A 1999 study published by the Archives of Internal Medicine yielded similar results is mentioned:
In the study, published in Monday's Archives of Internal Medicine, researchers compared two groups of men treated at 10 Veterans Affairs medical centers.Thankfully, diet gets attention as a method to combat prostate cancer.
One group consisted of 501 men who were diagnosed with prostate cancer and later died of that disease or other causes. Researchers chose 501 men who matched the first group for age and other factors, but who remained alive.
The researchers found that the men who were alive were no more likely to have been screened than the men who died of prostate cancer. The study was based on data from 1991 through 1999, the early years of PSA screening.
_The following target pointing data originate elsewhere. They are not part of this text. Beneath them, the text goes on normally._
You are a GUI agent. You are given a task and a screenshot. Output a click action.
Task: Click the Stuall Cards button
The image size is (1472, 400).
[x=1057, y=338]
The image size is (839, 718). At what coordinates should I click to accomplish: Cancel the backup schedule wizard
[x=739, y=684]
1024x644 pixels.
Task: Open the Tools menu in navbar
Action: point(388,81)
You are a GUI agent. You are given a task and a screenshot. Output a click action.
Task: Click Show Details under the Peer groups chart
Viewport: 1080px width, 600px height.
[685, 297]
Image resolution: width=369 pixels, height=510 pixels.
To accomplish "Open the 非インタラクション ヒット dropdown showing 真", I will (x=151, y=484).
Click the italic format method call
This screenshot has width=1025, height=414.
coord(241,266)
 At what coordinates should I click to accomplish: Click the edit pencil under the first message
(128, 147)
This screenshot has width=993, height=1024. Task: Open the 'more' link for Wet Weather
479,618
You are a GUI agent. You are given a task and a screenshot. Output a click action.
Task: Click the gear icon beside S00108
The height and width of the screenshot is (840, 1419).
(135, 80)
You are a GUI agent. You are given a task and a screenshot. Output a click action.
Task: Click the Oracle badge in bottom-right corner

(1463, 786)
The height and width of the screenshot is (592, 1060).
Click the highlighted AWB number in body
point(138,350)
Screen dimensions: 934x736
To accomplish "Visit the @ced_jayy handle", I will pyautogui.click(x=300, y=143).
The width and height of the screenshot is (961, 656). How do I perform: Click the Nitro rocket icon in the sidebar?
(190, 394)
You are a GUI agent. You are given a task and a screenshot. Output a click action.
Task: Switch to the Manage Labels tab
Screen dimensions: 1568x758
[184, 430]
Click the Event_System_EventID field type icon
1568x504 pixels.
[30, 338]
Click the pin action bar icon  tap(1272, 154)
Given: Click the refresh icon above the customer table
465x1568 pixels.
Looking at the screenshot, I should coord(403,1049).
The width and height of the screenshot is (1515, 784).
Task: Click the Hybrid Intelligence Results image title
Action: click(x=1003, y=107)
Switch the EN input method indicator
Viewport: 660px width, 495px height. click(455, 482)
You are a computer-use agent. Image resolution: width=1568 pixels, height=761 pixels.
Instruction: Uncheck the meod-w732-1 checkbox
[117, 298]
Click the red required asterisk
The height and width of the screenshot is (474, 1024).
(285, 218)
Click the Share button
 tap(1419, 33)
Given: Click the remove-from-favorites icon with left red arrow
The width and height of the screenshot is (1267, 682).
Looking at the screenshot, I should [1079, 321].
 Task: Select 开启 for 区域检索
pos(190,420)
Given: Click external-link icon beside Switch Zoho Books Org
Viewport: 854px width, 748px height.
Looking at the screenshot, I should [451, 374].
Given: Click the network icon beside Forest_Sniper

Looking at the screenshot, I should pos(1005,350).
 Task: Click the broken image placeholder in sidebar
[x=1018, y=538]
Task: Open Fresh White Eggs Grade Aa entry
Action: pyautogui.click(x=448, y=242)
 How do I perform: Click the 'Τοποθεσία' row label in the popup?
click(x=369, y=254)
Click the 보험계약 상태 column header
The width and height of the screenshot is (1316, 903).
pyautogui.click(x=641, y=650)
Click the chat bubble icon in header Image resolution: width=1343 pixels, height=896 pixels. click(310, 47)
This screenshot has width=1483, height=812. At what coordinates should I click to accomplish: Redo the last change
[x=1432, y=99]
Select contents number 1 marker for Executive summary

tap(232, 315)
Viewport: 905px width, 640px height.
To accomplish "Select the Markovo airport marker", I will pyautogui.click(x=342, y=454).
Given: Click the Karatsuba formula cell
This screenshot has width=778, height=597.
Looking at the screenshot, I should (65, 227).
The findings support an earlier review by the U.S. Preventive Services Task Force. That agency said in 2002 that it found "insufficient evidence" for a recommendation that men be screened.
Research did show that a diet high in fruits and vegetables may reduce the risk of prostate cancer.
In an August 2005 DiseaseProof post Dr. Fuhrman addresses prostate cancer screening:
Almost all men who eat the Standard American Diet (SAD) or something like it will develop prostate cancer. There is no point in screening for it because if you are over 60 you most likely already have some prostate cancer cells in your prostate. If you choose screening, screen for the rise in PSA (PSA velocity) and ignore the total PSA number.
The good news is that even if you already have prostate cancer, it can be induced to grow faster or grow slower based on your diet-style. If you have a slow-growing, less-aggressive cancer, dietary excellence alone can offer tremendous assurance that your cancer never will become aggressive. I have observed numerous patients who have prostate cancer significantly drop and maintain lowered PSA readings through nutritional interventions.